- Extra virgin olive oil (EVOO)
- 4 tablespoons butter, divided
- 1 tablespoon poultry seasoning
- 1 loaf Pullman bread, cut into 1-inch cubes
- 1 pound bulk chicken apple sausage, removed from casing
- 1 large red onion, chopped
- 2 cups turkey stock or low sodium chicken broth
- 2 eggs, beaten
- Salt and pepper
- Pre-heat the oven to 350°F.
- Place the bread cubes evenly on a baking sheet. Melt 2 tablespoons butter and pour it over the cubes. Bake until lightly golden in color and slightly dried out, about 15-20 minutes.

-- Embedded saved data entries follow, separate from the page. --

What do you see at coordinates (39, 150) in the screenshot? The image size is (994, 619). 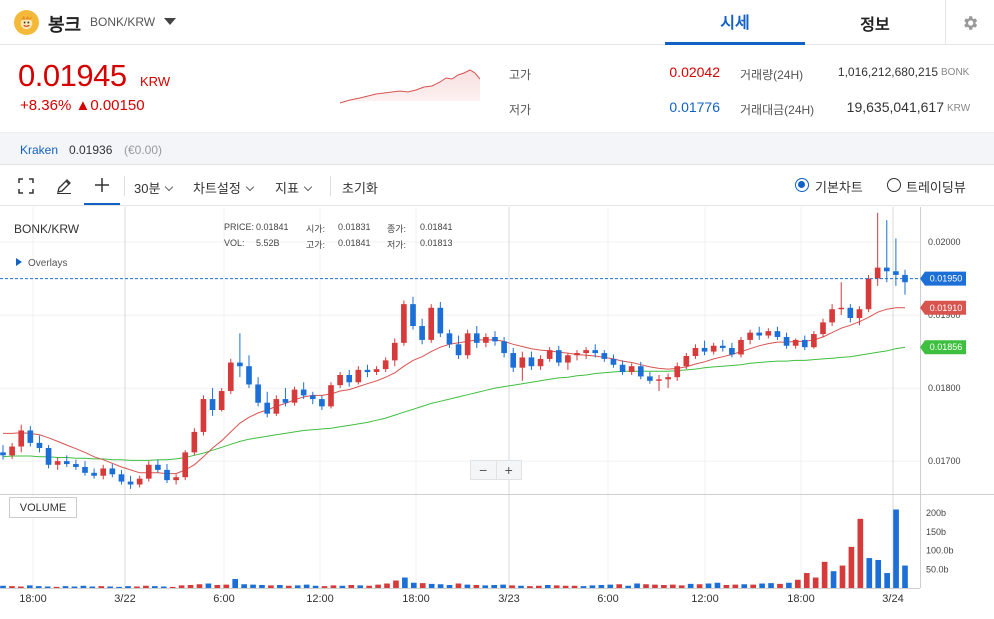 I see `exchange-name: Kraken` at bounding box center [39, 150].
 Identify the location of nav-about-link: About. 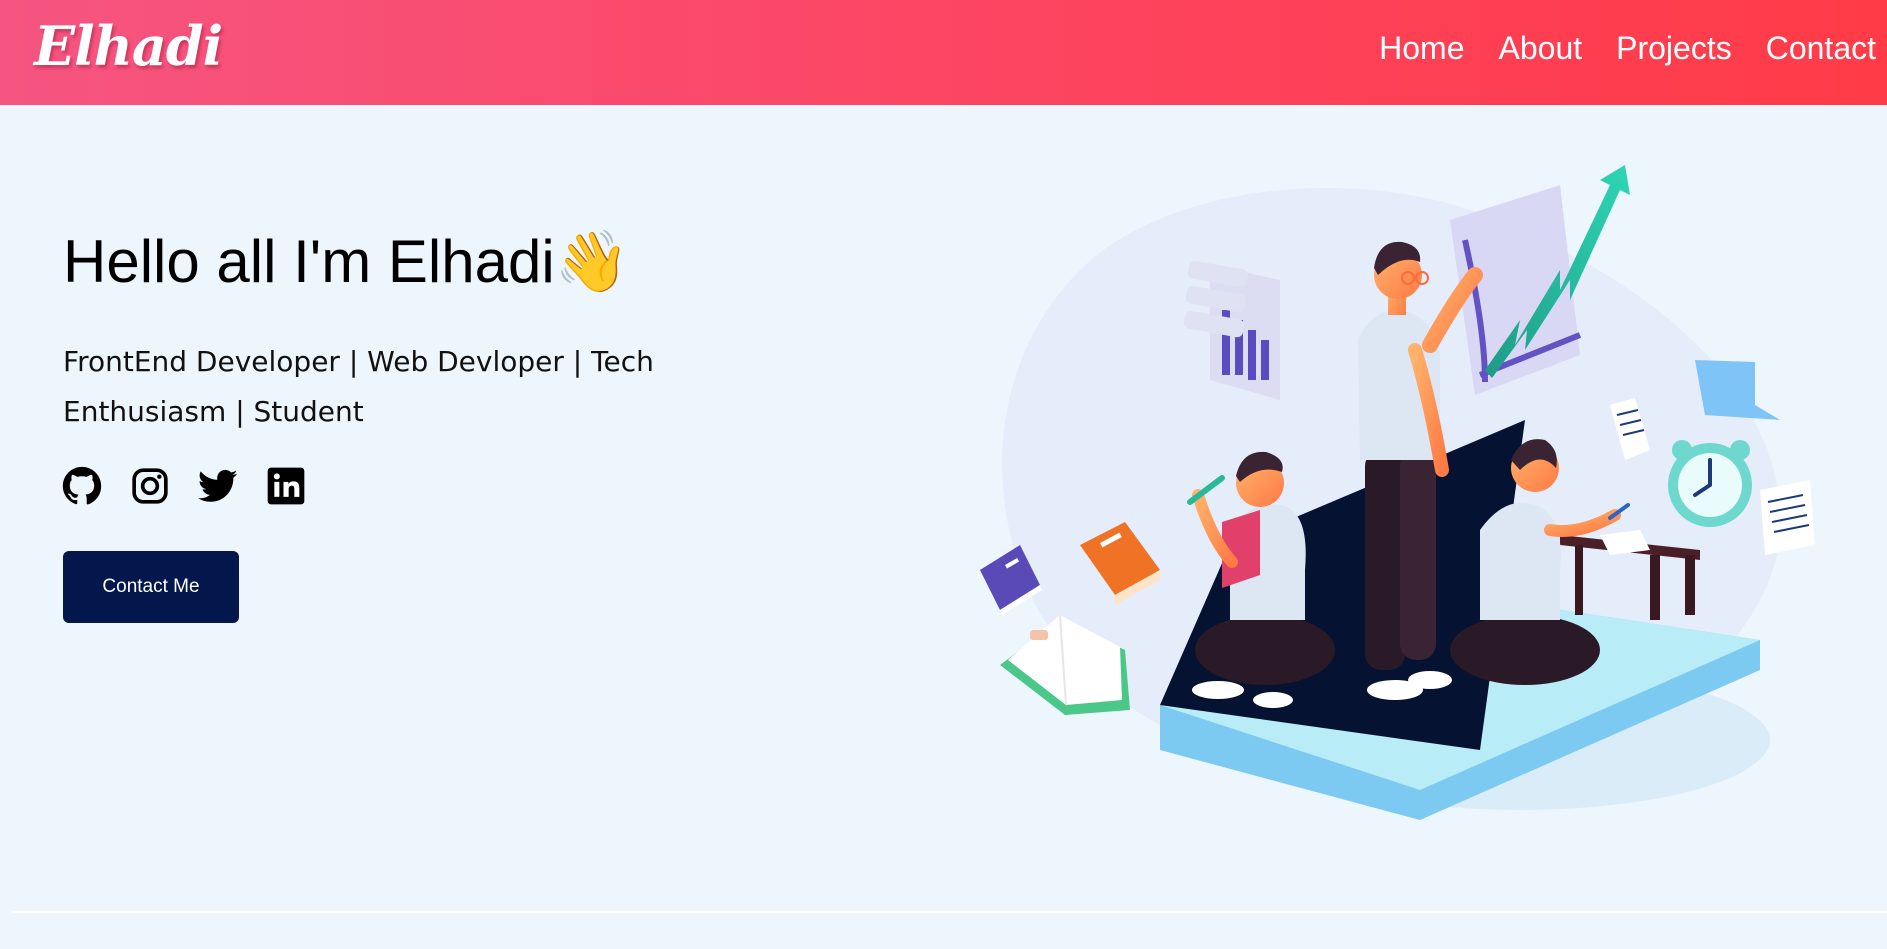
(1541, 48).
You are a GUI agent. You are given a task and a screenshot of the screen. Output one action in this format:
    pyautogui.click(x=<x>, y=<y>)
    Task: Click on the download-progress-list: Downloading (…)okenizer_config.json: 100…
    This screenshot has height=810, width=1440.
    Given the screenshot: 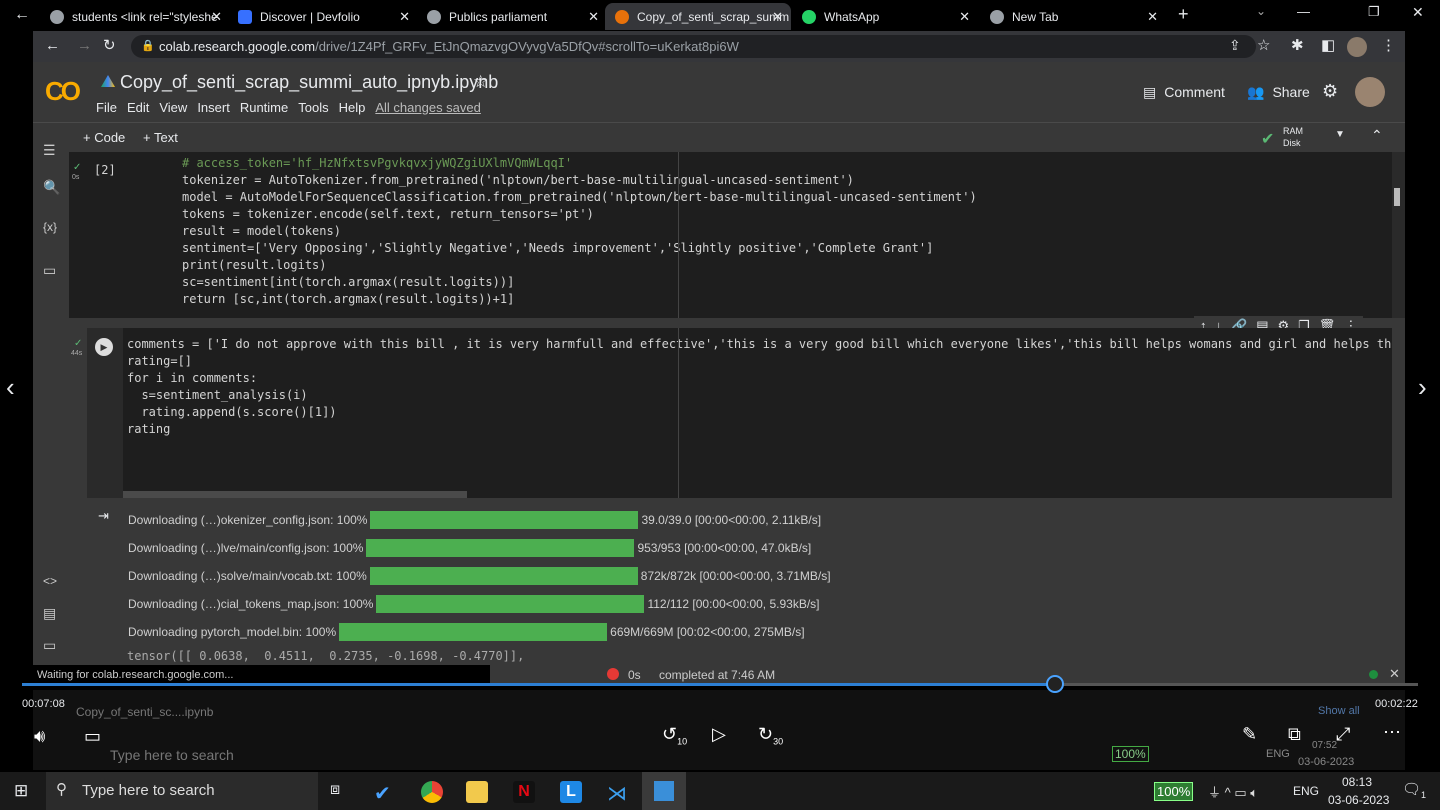 What is the action you would take?
    pyautogui.click(x=480, y=576)
    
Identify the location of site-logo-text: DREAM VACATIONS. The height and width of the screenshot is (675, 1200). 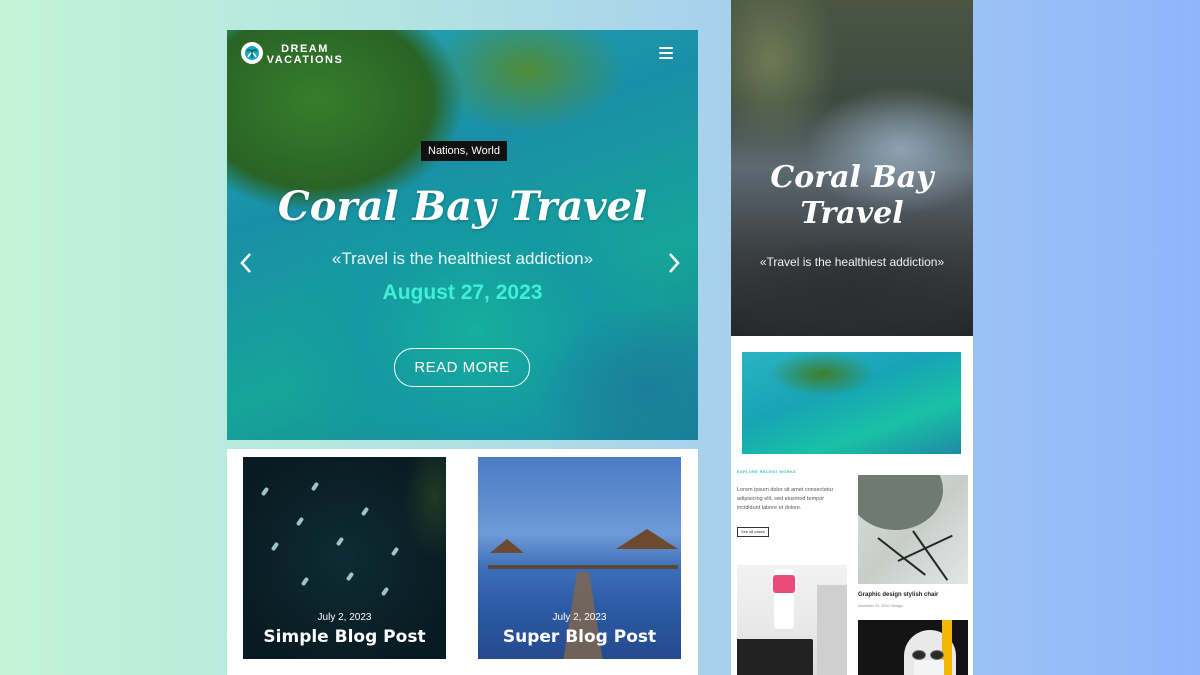
(305, 55).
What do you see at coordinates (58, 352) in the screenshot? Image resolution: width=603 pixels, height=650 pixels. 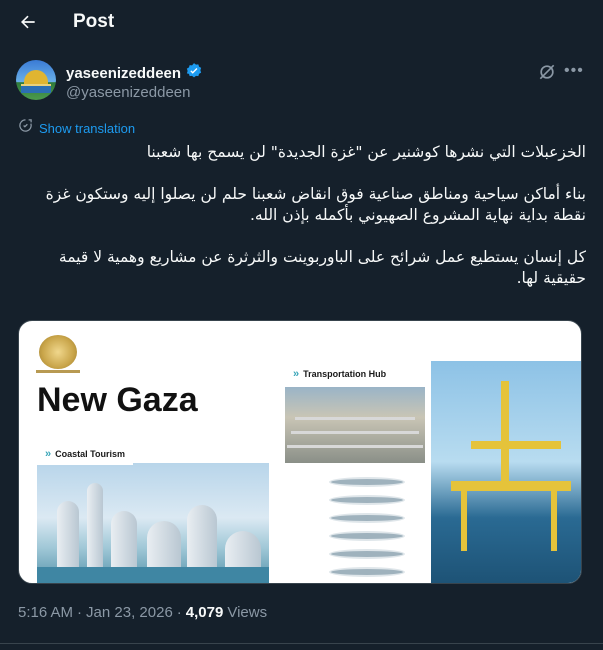 I see `brand-logo` at bounding box center [58, 352].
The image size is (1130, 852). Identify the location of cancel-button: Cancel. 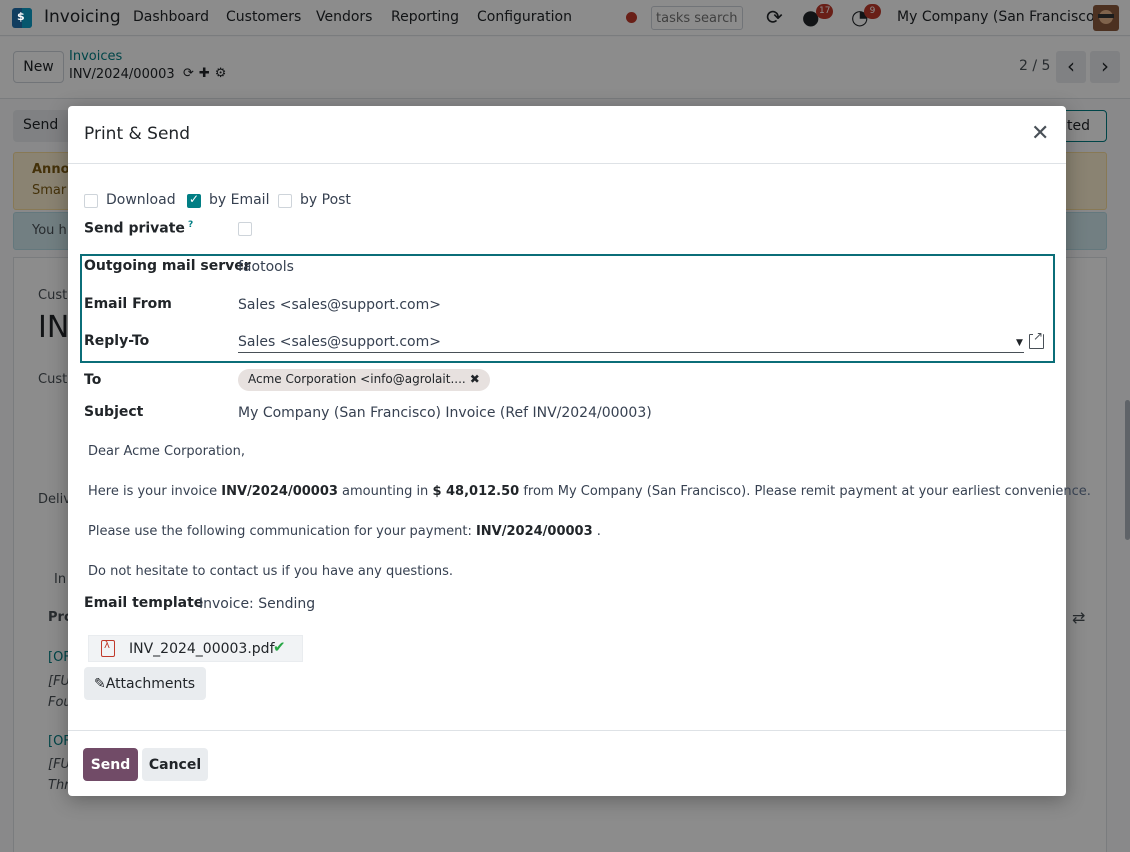
(175, 764).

- In a large skillet, melt the remaining 2 tablespoons butter over medium heat. Add the sausage and cook for 5 minutes, crumbling the meat with the back of a spoon. Add the onion and cook until tender and the meat is browned, 7-10 minutes. Transfer the mixture to a large bowl and let cool.
- Add the toasted bread cubes, stock and eggs to the bowl and mix well (use your hands if you like – it’s fun!). The mixture should be moist but not soggy; add a little more stock if you like your stuffing wetter.
- Season the stuffing with poultry seasoning, salt and pepper. Place in a 9-inch x13-inch buttered baking dish and bake for 30 minutes. (To keep the stuffing moist; cover the top loosely with foil while it bakes.)